[TEXT]
'''
Oracle: Working as part of the observability team and developed solutions to provide better observability for OCI clusters and microservices.

Tools and Technologies used: Golang, Kubernetes, Microservices, Terraform, OpenTelemetry, Prometheus, Grafana, Loki, Mimir, Alloy, Tempo.

CSE - University of Nevada Reno: Worked as a tenure-track Assistant Professor, directed the IoTSec Laboratory and supervised 4 PhD students. I primarily led two projects (detailed below), one of which received an NSF award.

• Network-Aware Edge Computing for Real-time Wildfire Detection — Developed an edge computing framework tailored for delay-sensitive scientific applications, such as wildfire monitoring. This framework uses tools such as iostat, dstat, mpstat, monit, and sar to monitor resources and perform application profiling such as CPU and memory utilization. Then using these collected data we implemented Mixed Integer Linear programming, and Genetic algorithm based resource allocation. Project focused on two specific applications that can benefit our AlertWildfire framework. First we explored latency benefits when we perform object detection at edge rather than cloud. Second we explored bandwidth benefits when we downscale image data at edge prior to sending it to cloud and upscaling in cloud for storage. This project received $500K NSF funding (link to award). (Lead the effort)
• Self-Learning and Lightweight Network Traffic Fingerprinting for IoT networks — In this project, we focused on network traffic fingerprinting, a technique used to identify devices in a network and perform intrusion detection. Traffic fingerprinting analyzes network traffic characteristics of devices (we primarily focused on IoT devices) and extracts traffic features (e.g., packet size, inter-arrival timing) and feed these features into machine learning models for classification and anomaly detection. We addressed two main challenges. First, machine learning-based traffic fingerprinting can suffer from concept drift. To mitigate this, we developed self-learning machine learning models that can automatically adapt and re-tune hyperparameters when concept drift occurs. Second, traffic fingerprinting models need to be deployed in resource-constrained environments such as routers and edge servers. Since these models rely on computationally expensive machine learning techniques, optimizing their overhead is crucial. To achieve this, we developed optimization methods based on genetic algorithms, grey wolf optimization, and bee colony optimization to fine-tune the underlying machine learning models by balancing accuracy and computational overhead. (Lead the effort)
  Articles: A

Tools and Technologies used: Python, scikit-learn, tensorflow, tensorflow-light, IoT, SDN, network telemetry, NVIDIA Jetson edge servers, wireshark, tshark.

Systems Engineering Research Center: Worked as a networking and machine learning researcher. Following are some of the projects that I was involved.

• IoT device identification system — utilizes machine learning with network traffic of the devices to identify which IoT devices attached to the network. We also developed locality sensitive hashing based system which will enable to bypass complex feature selection, hyper parameter tuning and retraining the machine learning based methods. (Lead the effort)
'''
[INSTRUCTIONS TO FOLLOW] Copy the part of the work history above between "Articles: A" and "methods. (Lead the effort)", inclusive, word for word.

[PROVIDED RECORDS]
'''
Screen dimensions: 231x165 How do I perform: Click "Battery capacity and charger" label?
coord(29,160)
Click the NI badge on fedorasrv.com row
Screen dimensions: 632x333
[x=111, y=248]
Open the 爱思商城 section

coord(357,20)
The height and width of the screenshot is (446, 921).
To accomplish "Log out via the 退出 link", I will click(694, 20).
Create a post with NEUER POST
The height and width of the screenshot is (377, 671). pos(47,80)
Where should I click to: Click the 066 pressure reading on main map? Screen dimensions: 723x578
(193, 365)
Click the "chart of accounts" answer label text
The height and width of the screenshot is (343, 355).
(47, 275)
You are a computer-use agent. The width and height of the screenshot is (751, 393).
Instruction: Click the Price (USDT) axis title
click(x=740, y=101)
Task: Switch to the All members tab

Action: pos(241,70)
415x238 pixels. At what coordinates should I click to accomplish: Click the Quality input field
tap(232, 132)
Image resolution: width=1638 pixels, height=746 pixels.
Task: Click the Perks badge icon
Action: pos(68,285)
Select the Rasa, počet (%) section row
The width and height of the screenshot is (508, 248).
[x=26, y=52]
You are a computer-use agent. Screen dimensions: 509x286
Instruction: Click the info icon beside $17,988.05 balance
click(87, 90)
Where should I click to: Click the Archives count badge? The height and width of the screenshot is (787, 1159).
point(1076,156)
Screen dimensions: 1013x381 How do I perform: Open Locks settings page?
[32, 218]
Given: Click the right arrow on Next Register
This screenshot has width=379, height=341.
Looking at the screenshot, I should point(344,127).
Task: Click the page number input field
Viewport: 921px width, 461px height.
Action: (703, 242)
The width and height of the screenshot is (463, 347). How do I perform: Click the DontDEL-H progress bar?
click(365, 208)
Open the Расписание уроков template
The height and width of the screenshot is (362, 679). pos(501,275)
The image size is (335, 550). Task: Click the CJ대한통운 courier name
'''
[ANSWER TO THIS EXERCISE]
Articles: A

Tools and Technologies used: Python, scikit-learn, tensorflow, tensorflow-light, IoT, SDN, network telemetry, NVIDIA Jetson edge servers, wireshark, tshark.

Systems Engineering Research Center: Worked as a networking and machine learning researcher. Following are some of the projects that I was involved.

• IoT device identification system — utilizes machine learning with network traffic of the devices to identify which IoT devices attached to the network. We also developed locality sensitive hashing based system which will enable to bypass complex feature selection, hyper parameter tuning and retraining the machine learning based methods. (Lead the effort)